___ SOURCE PASSAGE ___
But beyond the specter of parched soil where seedlings once thrived, evaporating lakes, and collapsing fish stocks, there’s oh-so-much more in store.

Linda Marsa, the author of Fevered: Why a Hotter Planet Will Hurt Our Health and How We Can Save Ourselves, notes that, thanks to warmer weather, we’re seeing alarming increases in disease-carrying insects, from the bark beetles who destroy forests and thereby fuel more frequent and ferocious wildfires, to parasites that infect livestock, to the mosquitos that spread dengue fever.

Call it “mosquito mission creep”: the two types of mosquitos that can transmit dengue “have expanded their range to at least 28 states, even as far north as New York and New Hampshire, making the 173 million Americans who live in these areas vulnerable.”

Marsa also points out that global warming is worsening the air pollution that plays such a major role in respiratory diseases such as asthma, and allergies, with children likely to suffer most.
___
-- YOUR ASSIGNMENT --
In the passage on warming and health, to how many states have the two types of dengue-carrying mosquitos expanded their range?
___ SUPPLIED RECORDS ___
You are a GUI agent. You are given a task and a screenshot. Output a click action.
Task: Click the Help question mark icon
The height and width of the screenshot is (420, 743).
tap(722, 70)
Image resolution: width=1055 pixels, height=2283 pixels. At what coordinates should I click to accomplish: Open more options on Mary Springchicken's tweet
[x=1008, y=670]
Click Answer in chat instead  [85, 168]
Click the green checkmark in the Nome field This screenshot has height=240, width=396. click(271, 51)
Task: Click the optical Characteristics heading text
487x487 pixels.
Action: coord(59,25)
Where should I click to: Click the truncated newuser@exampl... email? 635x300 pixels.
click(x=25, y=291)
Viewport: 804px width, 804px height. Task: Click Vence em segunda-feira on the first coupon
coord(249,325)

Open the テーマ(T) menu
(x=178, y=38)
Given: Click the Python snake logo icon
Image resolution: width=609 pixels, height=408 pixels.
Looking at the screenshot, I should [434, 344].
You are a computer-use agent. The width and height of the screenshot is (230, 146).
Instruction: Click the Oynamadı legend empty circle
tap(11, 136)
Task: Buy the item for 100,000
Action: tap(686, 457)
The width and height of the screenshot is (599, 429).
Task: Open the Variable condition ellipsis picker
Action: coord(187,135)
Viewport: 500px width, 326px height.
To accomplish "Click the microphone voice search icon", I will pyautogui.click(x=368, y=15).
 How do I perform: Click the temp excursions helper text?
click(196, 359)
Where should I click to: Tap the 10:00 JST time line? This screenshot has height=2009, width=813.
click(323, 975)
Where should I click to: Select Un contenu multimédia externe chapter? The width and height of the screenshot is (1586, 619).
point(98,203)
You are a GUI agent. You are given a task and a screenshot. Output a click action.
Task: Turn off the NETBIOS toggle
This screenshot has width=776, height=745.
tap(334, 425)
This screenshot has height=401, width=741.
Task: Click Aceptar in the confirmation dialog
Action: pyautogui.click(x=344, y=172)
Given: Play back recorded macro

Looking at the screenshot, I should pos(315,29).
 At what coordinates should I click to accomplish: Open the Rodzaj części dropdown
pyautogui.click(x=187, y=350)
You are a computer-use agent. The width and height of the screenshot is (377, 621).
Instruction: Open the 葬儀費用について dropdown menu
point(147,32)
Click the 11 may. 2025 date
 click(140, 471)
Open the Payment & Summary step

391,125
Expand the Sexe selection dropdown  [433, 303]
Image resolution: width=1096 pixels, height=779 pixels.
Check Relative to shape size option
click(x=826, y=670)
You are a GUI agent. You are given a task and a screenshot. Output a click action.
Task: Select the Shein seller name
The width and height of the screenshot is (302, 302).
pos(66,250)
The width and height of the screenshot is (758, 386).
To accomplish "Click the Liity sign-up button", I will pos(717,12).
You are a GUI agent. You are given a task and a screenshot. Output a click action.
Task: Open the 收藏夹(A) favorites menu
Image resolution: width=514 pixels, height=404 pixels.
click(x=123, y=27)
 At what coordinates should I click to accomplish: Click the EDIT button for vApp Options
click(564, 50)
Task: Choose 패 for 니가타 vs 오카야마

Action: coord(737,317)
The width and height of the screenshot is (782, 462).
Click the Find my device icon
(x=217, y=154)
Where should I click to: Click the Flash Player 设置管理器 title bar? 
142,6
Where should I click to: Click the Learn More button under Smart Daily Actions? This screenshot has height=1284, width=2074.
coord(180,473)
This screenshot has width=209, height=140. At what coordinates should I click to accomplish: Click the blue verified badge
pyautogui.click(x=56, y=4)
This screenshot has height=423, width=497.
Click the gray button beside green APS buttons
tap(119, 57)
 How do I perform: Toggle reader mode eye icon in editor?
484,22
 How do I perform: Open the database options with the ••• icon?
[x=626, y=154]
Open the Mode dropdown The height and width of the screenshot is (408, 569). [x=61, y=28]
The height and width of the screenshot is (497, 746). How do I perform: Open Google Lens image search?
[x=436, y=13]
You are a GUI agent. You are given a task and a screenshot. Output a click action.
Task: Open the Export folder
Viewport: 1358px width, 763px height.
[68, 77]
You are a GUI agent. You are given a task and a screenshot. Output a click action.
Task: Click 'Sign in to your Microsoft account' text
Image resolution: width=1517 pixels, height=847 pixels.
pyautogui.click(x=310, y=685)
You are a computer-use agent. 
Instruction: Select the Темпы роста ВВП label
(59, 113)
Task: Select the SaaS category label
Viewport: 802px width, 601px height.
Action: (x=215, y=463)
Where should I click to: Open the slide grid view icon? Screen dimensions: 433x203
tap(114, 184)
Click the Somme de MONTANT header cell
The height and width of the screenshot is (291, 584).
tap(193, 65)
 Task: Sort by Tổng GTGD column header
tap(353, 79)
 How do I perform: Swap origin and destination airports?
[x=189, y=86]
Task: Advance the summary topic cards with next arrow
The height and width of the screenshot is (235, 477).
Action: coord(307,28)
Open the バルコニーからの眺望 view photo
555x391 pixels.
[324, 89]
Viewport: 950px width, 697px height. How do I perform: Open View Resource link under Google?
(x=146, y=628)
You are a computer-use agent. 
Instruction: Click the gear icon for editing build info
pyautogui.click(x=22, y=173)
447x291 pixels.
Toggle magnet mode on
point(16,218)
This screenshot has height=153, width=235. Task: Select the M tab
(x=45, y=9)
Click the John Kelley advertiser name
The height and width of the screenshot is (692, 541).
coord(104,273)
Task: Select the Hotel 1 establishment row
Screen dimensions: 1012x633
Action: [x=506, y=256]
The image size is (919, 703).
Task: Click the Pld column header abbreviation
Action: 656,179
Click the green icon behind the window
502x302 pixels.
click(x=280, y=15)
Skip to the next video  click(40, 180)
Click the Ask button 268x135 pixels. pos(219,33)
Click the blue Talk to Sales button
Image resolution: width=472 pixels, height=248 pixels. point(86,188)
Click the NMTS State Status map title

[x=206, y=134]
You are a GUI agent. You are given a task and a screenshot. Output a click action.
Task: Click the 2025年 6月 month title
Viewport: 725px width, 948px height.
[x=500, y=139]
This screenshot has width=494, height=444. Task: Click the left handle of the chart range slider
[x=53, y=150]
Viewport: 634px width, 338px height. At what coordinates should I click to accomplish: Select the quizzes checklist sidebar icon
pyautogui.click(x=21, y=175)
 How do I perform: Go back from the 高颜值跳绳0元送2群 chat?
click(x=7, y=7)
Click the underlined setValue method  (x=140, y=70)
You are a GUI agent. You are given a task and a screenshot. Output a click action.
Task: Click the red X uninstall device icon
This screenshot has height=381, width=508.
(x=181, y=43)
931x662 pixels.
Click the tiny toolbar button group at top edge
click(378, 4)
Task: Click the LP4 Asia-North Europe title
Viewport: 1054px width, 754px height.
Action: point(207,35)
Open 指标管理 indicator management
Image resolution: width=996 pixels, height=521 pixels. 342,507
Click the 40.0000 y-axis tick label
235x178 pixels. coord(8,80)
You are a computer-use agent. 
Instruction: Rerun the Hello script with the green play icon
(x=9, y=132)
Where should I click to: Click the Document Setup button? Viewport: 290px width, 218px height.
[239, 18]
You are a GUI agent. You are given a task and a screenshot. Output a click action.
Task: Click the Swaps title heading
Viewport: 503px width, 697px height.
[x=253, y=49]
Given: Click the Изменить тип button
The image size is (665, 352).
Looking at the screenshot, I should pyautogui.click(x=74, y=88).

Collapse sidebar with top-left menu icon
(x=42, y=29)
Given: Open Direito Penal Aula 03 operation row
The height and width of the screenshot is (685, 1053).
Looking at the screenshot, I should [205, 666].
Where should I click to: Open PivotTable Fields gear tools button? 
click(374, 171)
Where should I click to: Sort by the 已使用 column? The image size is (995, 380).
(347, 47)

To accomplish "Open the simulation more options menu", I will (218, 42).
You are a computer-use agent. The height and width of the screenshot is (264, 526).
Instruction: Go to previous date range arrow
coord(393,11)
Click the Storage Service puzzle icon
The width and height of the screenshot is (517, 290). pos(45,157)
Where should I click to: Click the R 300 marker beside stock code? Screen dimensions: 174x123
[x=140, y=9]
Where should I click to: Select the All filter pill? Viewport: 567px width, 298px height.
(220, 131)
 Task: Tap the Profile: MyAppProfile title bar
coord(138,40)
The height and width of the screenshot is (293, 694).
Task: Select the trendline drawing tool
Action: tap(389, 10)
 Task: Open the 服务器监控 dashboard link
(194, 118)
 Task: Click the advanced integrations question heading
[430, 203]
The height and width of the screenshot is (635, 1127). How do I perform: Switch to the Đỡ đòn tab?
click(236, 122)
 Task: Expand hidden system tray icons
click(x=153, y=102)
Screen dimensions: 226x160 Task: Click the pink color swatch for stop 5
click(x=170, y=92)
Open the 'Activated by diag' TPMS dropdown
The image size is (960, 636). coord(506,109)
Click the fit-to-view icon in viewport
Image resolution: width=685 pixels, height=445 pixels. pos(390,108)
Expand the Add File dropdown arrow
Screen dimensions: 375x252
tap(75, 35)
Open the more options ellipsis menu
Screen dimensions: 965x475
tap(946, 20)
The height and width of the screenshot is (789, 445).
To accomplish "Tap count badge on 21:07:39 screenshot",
___
-- SOLVED EXERCISE --
At least 28 states.